0

So I have a dataframe of 533,668 active business registries from the County Assessor's office in an excel spreadsheet. I want to get the Addresses (currently all in one column) broken up into the AddressNumber, StreetName, StreetType, UnitNumber, City, State, etc., and I have a library (pyusaddress), which can parse through the column. I used

`def clean_address(row):
    try:
        prep_address = usaddress.tag(row)
        address = prep_address[0]
    except usaddress.RepeatedLabelError as e :
        print(e.parsed_string)
        print(e.original_string)
        address = 'Duplicate Address'
    except TypeError:
        address = "Invalid Address"
    return address

address_list = active_businesses['STREET ADDRESS'].apply(clean_address)`

The problem with this is that I get a list of OrderedDicts, which I then need to parse through to get a dataframe. I tried a for loop, but it was incredibly slow, so I wanted to know if anyone had any better ideas?

kpdebree
  • 11
  • 4

1 Answers1

0

the apply method is basically a for loop under the hood.
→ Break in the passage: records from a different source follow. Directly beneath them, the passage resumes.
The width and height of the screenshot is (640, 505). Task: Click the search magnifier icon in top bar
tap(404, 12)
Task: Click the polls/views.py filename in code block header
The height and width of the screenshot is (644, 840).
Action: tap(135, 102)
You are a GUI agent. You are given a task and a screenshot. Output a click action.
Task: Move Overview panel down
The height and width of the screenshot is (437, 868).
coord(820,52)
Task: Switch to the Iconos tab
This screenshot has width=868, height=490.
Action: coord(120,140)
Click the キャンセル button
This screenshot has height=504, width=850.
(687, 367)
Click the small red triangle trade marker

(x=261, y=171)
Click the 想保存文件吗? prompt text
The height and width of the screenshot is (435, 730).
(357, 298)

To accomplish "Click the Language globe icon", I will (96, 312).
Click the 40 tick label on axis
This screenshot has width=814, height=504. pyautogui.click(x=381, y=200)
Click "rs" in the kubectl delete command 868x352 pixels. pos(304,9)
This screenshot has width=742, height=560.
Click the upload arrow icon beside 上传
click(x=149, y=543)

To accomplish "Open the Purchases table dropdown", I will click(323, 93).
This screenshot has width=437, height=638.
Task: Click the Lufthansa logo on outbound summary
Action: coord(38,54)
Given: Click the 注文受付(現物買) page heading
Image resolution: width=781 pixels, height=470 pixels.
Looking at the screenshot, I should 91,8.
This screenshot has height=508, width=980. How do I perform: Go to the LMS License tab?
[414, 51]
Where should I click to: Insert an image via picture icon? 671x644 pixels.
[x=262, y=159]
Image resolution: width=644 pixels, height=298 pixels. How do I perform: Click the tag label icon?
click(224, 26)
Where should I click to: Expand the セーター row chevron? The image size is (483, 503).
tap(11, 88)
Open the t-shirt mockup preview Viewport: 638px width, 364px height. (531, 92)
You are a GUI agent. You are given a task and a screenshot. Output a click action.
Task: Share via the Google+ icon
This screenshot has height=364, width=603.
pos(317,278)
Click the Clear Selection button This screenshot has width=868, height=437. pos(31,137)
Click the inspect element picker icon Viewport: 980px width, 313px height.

You may get a better performance throught the np.vectorize method which works pretty much the same and has given me a better performance in the past. Refer to this post Performance of Pandas apply vs np.vectorize to create new column from existing columns

Regarding OrderedDicts there is nothing much you can do than try to parse it in a efficient way, maybe this thread can help you in that sense How to create a Pandas DataFrame from a list of OrderedDicts?

guigomcha
  • 68
  • 2
  • 6